Dieses Zitat von Hanno Rauterberg stellt eine Konkretisierung Albert Dresdners Definition der Kunstkritik dar, eines deutschen Kunstkritikers, der sich 1915 als einer der Ersten wissenschaftlich mit der Kunstkritik auseinandersetzte, welcher die Aufgaben der Kunstkritik in der Untersuchung, Wertung und Beeinflussung der zeitgenössischen Kunst verortete.[1]

In dieser Arbeit untersuche ich, wann diesem Grundsatz gefolgt wurde, wann nicht und aus welchen Gründen dies jeweils geschah.

Ich beschränke mich in dieser Betrachtung auf die Kunstkritik zu Beginn des 20. und des 21. Jahrhunderts in Deutschland. Ein kurzer Vergleich mit vorangegangenen Epochen findet in Kapitel 2.1 statt.
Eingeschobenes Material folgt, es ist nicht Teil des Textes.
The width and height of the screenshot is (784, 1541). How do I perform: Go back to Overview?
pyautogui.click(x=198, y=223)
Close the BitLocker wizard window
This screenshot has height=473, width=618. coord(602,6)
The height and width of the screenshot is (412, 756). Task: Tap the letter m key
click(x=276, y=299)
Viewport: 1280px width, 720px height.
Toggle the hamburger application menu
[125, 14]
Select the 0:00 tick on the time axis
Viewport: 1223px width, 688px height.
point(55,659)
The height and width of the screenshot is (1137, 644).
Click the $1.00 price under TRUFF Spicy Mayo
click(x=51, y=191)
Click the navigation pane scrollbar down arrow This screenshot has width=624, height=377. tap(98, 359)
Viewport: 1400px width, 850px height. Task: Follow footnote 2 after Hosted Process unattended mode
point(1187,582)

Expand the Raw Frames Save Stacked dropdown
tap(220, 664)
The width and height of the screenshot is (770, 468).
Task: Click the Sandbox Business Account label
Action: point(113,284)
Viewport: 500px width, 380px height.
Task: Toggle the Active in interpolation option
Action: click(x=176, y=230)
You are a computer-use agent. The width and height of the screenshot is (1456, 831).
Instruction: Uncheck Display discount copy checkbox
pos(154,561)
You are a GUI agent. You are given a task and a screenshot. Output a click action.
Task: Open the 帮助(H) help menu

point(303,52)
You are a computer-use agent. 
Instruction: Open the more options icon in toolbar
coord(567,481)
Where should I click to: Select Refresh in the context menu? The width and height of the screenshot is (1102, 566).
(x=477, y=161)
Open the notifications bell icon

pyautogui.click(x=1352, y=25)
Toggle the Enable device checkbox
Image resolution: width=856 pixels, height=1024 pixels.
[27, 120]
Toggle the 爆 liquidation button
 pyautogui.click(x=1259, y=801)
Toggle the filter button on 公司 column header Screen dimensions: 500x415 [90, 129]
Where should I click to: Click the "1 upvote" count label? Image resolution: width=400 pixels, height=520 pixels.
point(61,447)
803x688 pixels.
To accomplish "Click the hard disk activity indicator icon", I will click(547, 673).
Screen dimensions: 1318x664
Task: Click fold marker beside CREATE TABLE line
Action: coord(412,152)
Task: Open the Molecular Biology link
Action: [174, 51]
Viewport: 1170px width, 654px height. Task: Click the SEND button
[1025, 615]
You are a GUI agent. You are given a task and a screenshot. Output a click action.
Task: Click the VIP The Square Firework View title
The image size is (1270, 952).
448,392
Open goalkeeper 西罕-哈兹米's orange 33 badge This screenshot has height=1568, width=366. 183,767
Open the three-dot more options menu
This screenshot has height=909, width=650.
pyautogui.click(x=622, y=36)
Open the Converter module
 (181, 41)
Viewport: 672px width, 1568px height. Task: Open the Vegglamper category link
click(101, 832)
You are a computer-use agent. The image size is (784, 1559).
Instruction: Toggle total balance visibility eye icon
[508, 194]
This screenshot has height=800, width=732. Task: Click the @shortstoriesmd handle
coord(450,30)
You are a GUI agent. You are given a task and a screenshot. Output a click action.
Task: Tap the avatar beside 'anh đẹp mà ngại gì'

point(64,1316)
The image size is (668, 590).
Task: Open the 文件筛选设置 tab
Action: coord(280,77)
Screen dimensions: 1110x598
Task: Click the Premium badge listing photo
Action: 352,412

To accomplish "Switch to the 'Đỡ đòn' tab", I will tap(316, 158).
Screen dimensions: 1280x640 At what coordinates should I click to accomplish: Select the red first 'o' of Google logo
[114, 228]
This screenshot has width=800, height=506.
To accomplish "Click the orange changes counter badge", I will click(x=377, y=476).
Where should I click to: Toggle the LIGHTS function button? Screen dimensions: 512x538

Um mich der Kunstkritik des 20. Jahrhunderts zu nähern, habe ich mich hauptsächlich mit Karl Scheffler beschäftigt – einem der einflussreichsten und fortschrittlichsten Kritiker seiner Zeit, der sich nicht nur mehrfach über das Wesen der Kunst sondern auch über das der Kunstkritik geäußert hat und daher eine gute Grundlage für die Beschäftigung mit diesem Thema darstellt.

Die eingangs genannte Definition stellt allerdings nicht nur eine Konkretisierung der Dresdners dar, sondern bringt auch einen anderen wichtigen Begriff zur Sprache: den des Missverständnisses.

Wie Fehlurteile zu den jeweiligen Zeiten bewertet werden und wie mit ihnen umgegangen wurde bzw. wird, ist ebenfalls ein Teil dieser Arbeit und – so viel darf verraten werden – offenbart grundlegende Unterschiede zwischen den Epochen.[2]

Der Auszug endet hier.